WHAT IS NEEDED: List each line below containing the string "that", copying the line in full. Case counts.

DATA LISTING:
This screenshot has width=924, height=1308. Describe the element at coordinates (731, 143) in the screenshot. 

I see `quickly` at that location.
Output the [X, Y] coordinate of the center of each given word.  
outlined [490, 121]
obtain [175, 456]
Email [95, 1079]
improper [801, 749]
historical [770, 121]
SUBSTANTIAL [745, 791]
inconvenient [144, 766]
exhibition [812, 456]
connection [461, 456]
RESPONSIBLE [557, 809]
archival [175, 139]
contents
...
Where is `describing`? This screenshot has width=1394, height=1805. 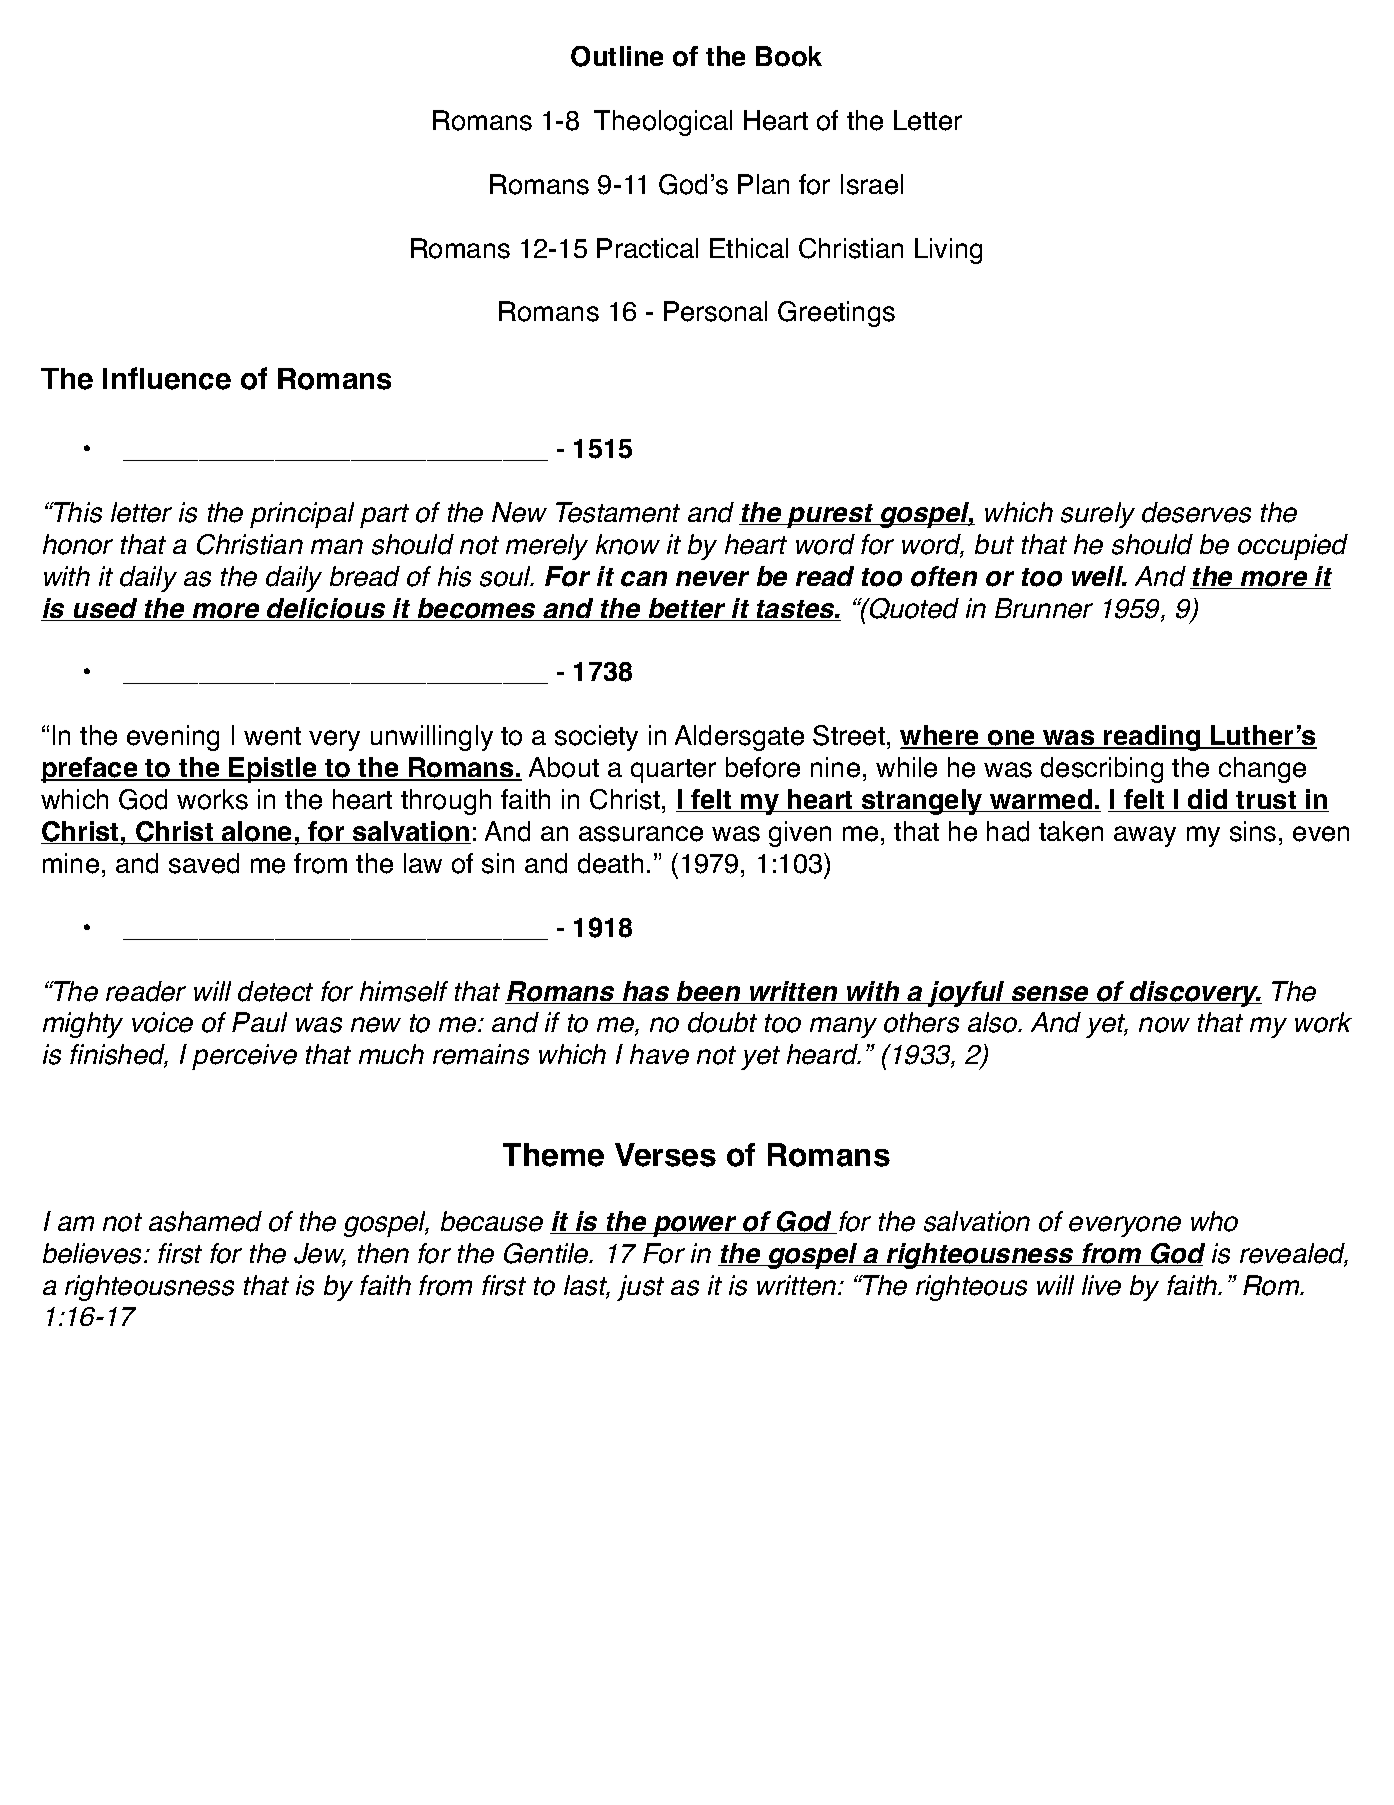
* * *
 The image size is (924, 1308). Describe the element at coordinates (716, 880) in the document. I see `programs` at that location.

OUTPUT FOR THIS TASK:
I see `quickly` at that location.
 The image size is (924, 1308). Describe the element at coordinates (716, 880) in the document. I see `programs` at that location.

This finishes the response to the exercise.